In Marocco ci sono veri e propri talenti musicali nascosti, proprio qui, tra le dune del deserto. Mi auguro che questa scuola riuscirà a svelarli.
Credo nella necessità di costruire una didattica che offra una duplice formazione: da una parte apprendere il linguaggio musicale del mondo e dall’altra apprendere la musica locale e i suoi specifici linguaggi. Ci sono dei griot, dei poeti e musicisti locali, che sono dei veri e propri maestri che da generazioni tramandano il prezioso sapere della musica da padre in figlio.
Un musicista completo è qualcuno in grado di equilibrare tra le conoscenze della musica locale e competenze nel fraseggio blues, rock.
Devo dire però che non è facile fare musica in Marocco, restare qui come musicista. L’industria discografica è morta, spesso non funziona il diritto d’autore e non vieni pagato quando i tuoi brani vengono suonati in giro, per non parlare delle difficoltà se sei una donna. Per questo motivo molti musicisti marocchini hanno scelto di partire e trasferisti altrove.
…ma tu sei rimasta
Io voglio essere un modello, voglio essere la prova che è possibile vivere in Marocco e fare musica. Sia per le genti di qui che per il mondo esterno. Perché io credo nel Marocco.
Con la ribalta della word music e la nascita di vere e proprie star musicali africane, la musica inizia ad essere percepita come un vero e proprio mestiere anche qui in Marocco. Cosa consiglieresti ai giovani musicisti che si affacciano a questo mondo?
Bisogna partire quando si fa musica. Purtroppo spesso è molto difficile, a causa dei visti. Bisogna andare altrove perché è incontrando gli altri, suonando la propria musica davanti ad altri, capire l’effetto che fa e guardando gli altri suonare le proprie musiche che prima di tutto si impara e ci si guarda veramente, attraverso lo sguardo degli altri.

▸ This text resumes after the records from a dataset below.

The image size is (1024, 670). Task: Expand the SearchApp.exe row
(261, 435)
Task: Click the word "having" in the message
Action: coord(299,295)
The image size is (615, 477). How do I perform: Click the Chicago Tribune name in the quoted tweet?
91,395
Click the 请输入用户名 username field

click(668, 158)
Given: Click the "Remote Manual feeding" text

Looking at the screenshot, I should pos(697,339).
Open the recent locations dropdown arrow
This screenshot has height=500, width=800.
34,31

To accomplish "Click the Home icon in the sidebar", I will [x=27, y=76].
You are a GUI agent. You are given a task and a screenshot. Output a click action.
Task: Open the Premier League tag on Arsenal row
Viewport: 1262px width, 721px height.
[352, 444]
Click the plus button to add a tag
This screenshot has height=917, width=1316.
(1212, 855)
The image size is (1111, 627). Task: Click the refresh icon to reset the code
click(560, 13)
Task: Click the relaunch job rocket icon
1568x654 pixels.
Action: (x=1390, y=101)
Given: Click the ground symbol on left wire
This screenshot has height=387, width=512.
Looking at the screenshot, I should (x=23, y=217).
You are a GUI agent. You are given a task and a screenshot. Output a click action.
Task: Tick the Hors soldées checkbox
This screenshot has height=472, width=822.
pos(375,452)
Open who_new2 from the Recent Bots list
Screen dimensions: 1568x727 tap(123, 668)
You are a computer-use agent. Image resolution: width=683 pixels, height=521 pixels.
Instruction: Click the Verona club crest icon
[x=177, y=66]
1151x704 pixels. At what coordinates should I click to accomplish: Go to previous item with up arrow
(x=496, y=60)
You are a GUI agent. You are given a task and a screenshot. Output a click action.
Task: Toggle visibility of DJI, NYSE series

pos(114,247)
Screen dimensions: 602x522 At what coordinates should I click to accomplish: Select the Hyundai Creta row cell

Bisogna Partire, ma non intendo partire per restare…io non ho mai pensato di trasferirmi definitivamente in Europa o altrove. Ho sempre vissuto in Marocco e ho avuto la possibilità e la fortuna di viaggiare costantemente. Sono consapevole che non è una fortuna che spetta a tutti.
Se devo dare un consiglio ai giovani del Marocco che sognano di continuare a fare musica, bisogna apprendere a leggere la musica per poter comunicare con i musicisti di tutto il mondo. Ne parlo con estremo rimpianto perché io non ho mai potuto seguire una vera scuola di musica e non ho mai imparato a legge e scrivere uno spartito.
Nella musica non bisogna avere problemi di identità. Infatti, una volta che si è consapevoli della propria identità e la si padroneggia bene, solo dopo si può iniziare a scambiare. Bisogna sapere chi siamo e da dove veniamo, soprattutto per essere in grado di partire serenamente, altrimenti si parte senza voler più ritornare.
…E anche noi torniamo da questo viaggio con una nuova consapevolezza: ora più che mai il deserto ci appare come un luogo incredibilmente fertile, epicentro culturale capace di generare nuovi e sorprendenti talenti.
Taragalte, al culmine delle strade percorribili, non rappresenta la fine, ma l’inizio di un nuovo mondo. Perché è proprio qui dove non c’è nulla e l’immaginazione è più vivida, che si possono superare le frontiere imposte come linee inesistenti sulla sabbia. È qui che si estende “la terra degli uomini liberi” (Tamazgha), meglio conosciuti come Berberi. Così, seguendo le rotte dei loro scambi musicali si disvela davanti ai nostri occhi un universo fatto di relazioni, di storie fantastiche, di musicisti, di poeti e di artisti. Ma forse è solo un miraggio.